Eso no quita para que Washington siga el guión obligado con su aliado, incluso realizando más ejercicios militares conjuntos (al tiempo que ha renunciado a probar un nuevo misil intercontinental, como señal de que no quiere alimentar la tensión) y declarándose dispuesto a defenderlo ante cualquier contingencia. Ayuda a actuar de ese modo el convencimiento de que Pyongyang no dispone todavía de la capacidad para lanzar un ataque nuclear y las dudas sobre la verdadera operatividad de sus nuevos misiles (sea el KN-08- con un alcance estimado en 10.000 kilómetros- o el Musudan- de unos 4.000-, que nunca han sido lanzados desde una plataforma móvil). Tampoco asustan en demasía los más de un millón de soldados que Corea del Norte dice tener preparados para la guerra, conscientes de que tanto su grado de efectividad como el estado del armamento que puedan manejar son muy cuestionables.

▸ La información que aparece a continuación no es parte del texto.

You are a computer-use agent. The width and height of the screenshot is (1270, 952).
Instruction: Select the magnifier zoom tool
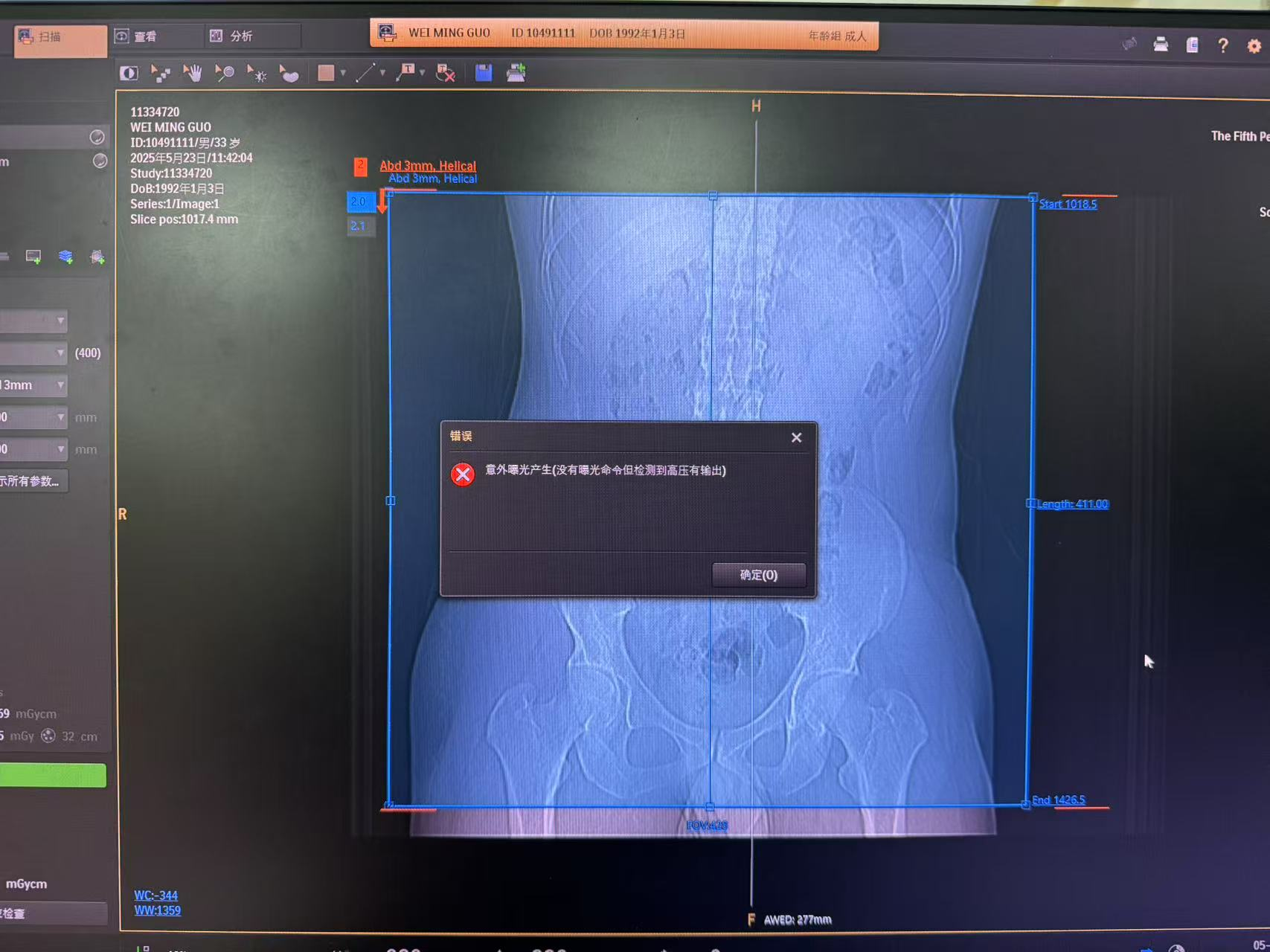[225, 73]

En cuanto a China, la guerra en la península coreana también sería una muy mala noticia. Por una parte, porque si estalla la interpretación dominante sería que Pekín no ha logrado controlar a su teórico aliado, lo que afectaría a su pretensión de ser percibido como un actor de envergadura mundial. Y, además, porque teme ver materializada una de sus pesadillas locales: una oleada de ciudadanos norcoreanos tratando de entrar en territorio chino. Por último, no cabe olvidar que esa hipotética confrontación militar alimentaría un rearme regional que supondría un mayor desafío para la economía china en un momento en el que su modelo económico necesita ingentes recursos para frenar las dinámicas desestabilizadoras que ya son visibles en su propio seno.

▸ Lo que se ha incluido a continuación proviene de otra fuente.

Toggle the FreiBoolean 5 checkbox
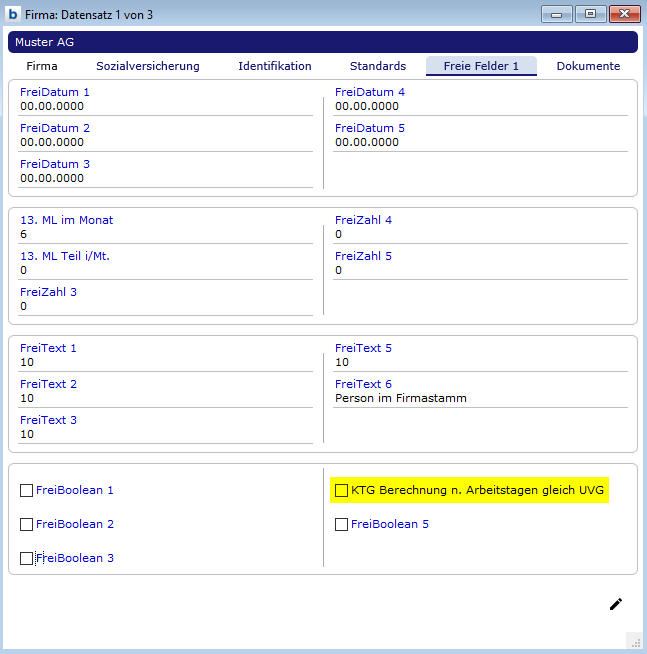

Pero es que, finalmente, tampoco Pyongyang obtendría ventaja alguna de un estallido bélico. Dado que el régimen no se caracteriza precisamente por su afán suicida- sino, más bien, por su interés es sobrevivir en un entorno hostil- sabe que una guerra sería una segura apuesta por su destrucción. No tiene medios suficientes (ni militares, ni económicos) para sostener el empeño contra enemigos claramente superiores. No puede contar tampoco con el apoyo militar directo de Pekín y ningún otro gobierno cabe imaginar que se alinee con Pyongyang. En resumen, si se le ocurre desencadenar un ataque en toda regla habrá perdido el efecto disuasorio que le ha servido hasta ahora para preservar al régimen- jugando con una mezcla de gestos atrevidos que le hacen pasar por impredecible- y para obtener ciertos favores (sea ayuda alimentaria o productos energéticos). Con sabias dosis de agresión controlada y de manejo de sus propias debilidades- que hacen pensar a cualquier posible enemigo que basta con esperar a su colapso en lugar de aventurarse a un ataque militar- Pyongyang ha logrado tener una presencia internacional muy superior a su propio peso.

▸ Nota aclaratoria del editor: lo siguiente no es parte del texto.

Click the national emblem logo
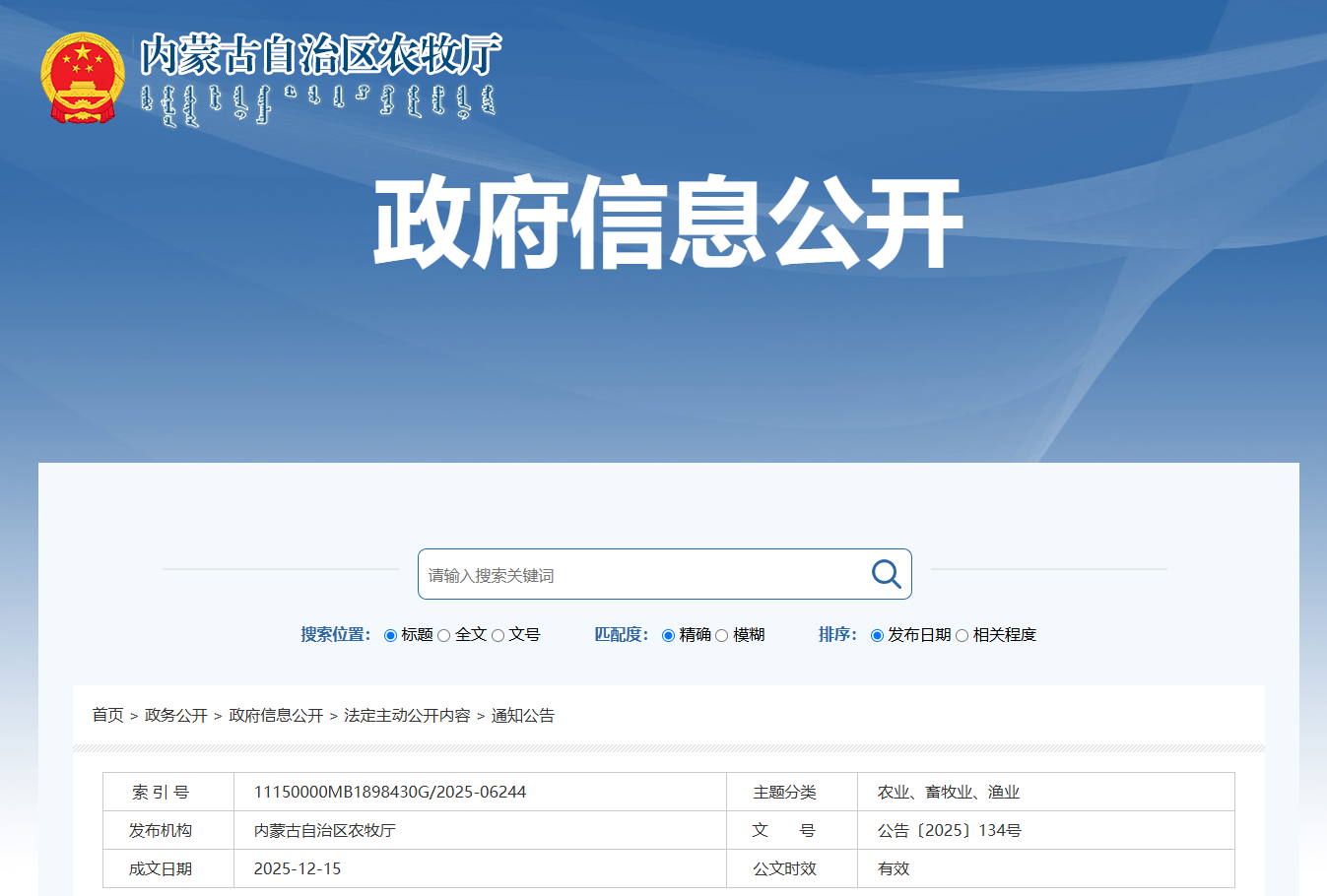Viewport: 1327px width, 896px height. [83, 78]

Visto así, y precisamente en clave de mantenimiento del régimen, Kim Jong-un necesita promover algunas reformas de un modelo insostenible en los parámetros actuales. Para ello, sin olvidarse de jugar la carta militarista, busca sobre todo neutralizar las amenazas de su entorno regional, con la pretensión de implicar directamente a Washington en la firma de la paz con Seúl, y que se levanten las sanciones de la ONU. Aunque para hacerlo elija un camino inquietante.